Upon graduation from Cornell with a bachelor’s degree in environmental conservation in 1973, Granatstein worked for the Maryland Department of Natural Resources. He was about to join the Peace Corps but thought it “ludicrous” that he was going overseas to teach farming to people who had been doing it for 3,000 years when he never had.
A friend from college invited him to an alternative ag conference in Ellensburg, Wash. He went and ended up co-manager of Libby Creek Farm, an organic farm in Okanogan County, for the next seven years.
He next spent a year in southern Africa working as an agronomist on a WSU farming systems project while getting his master’s degree in soil management at WSU.
He was farm research director for the Land Stewardship Project, a private nonprofit, in Minnesota for two years. There he tried to find alternatives to address nitrate and herbicide pollution in groundwater.
“It needed to be profitable and environmental at the same time. It was really my first chance to work on sustainability,” he said.
While there he wrote, “Reshaping the Bottom Line,” an early sustainable ag book for farmers.
In 1989, he became project manager of the Northwest Dryland Cereal/Legume Cropping Systems Project at WSU in Pullman. It was one of the first USDA Sustainable Agriculture Research and Extension projects in the West.

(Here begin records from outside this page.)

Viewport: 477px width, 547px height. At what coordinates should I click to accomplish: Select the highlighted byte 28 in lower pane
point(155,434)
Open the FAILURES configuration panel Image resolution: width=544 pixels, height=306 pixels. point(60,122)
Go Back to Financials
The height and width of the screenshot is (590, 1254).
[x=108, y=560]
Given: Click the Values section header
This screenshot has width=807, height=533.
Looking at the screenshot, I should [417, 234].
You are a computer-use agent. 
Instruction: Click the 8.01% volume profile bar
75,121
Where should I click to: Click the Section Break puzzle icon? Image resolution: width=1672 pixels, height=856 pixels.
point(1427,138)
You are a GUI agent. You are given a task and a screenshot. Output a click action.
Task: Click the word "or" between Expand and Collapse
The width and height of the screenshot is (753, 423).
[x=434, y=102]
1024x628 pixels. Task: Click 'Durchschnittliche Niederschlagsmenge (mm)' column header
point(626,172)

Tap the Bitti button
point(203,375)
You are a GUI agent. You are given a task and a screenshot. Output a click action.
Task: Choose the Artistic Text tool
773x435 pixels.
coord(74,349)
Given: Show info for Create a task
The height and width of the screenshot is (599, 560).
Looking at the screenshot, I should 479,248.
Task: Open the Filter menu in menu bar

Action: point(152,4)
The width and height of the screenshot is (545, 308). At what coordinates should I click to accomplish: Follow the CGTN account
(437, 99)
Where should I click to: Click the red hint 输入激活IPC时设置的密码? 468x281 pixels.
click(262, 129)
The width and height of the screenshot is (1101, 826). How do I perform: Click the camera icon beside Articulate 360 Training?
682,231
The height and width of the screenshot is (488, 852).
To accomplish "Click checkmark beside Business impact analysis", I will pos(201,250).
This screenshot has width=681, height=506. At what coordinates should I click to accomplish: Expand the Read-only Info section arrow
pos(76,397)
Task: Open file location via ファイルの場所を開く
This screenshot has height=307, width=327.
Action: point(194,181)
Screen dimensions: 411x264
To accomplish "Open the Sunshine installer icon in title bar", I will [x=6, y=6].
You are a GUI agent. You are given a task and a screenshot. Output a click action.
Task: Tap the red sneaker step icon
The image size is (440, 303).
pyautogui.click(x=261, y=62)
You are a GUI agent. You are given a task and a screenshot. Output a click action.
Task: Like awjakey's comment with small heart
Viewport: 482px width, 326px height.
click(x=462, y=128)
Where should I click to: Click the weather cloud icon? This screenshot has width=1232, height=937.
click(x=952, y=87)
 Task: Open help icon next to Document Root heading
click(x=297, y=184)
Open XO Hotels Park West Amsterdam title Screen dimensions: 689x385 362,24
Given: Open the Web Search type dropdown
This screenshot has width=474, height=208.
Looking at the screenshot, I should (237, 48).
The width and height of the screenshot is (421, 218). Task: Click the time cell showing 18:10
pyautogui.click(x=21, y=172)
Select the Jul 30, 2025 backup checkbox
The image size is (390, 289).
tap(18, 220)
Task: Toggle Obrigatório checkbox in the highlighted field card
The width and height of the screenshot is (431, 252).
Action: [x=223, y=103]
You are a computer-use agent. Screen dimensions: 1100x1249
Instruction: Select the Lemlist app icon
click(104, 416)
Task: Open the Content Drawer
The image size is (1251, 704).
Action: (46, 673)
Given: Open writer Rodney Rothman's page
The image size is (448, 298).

In 1992, WSU formed the Center for Sustaining Agriculture and Natural Resources. Granatstein became statewide coordinator and moved to Wenatchee to be more centrally located. He held that position for 26 years until his retirement.
He has been involved in many projects relating to soil, compost, orchard floor management, climate, fruit production and was a founder of the Food Alliance, an ecolabel program in Portland. He has conducted sustainable ag training in Russia, Argentina, Italy, Germany, Taiwan, Ghana, Chile and Canada.
More recently, he spoke in Kyrgyzstan and at an international pear symposium in Uruguay. In retirement, he plans to complete at least the 20th year of his organic farming statistical report.
Looking ahead, Granatstein said the tree fruit industry needs to be mindful of its environmental footprint with the expanding use of orchard inputs such as plastic netting for orchard protection.
There’s a lot of plastic waste when the netting gets old. While netting makes economic sense, “what’s the environmental impact, is use of a non-renewable resource sustainable and is it socially acceptable?” he asks.
Granatstein has held educational forums on the pros and cons of genetically modified organisms.
“Most GMO technology to date doesn’t meet my own personal sustainability perspective, but I suspect that will change,” he said.
Roundup Ready crops help with no-till but weeds become resistant, stronger herbicides are used and more genetic engineering is needed for the crop, he said, making it a never-ending cycle.
Genetic modification of apples to resist disease better fits with his sustainability concept but still needs careful evaluation for unintended consequences, he said.
“I’m not suggesting it be allowed in organic at this point,” he said.
“Overall, I’m really optimistic about the future of ag,” Granatstein said. “Particularly our understanding of microbiology and the potential for better microbial management in agriculture leading to breakthroughs similar to what we see in human health with the human microbiome findings.”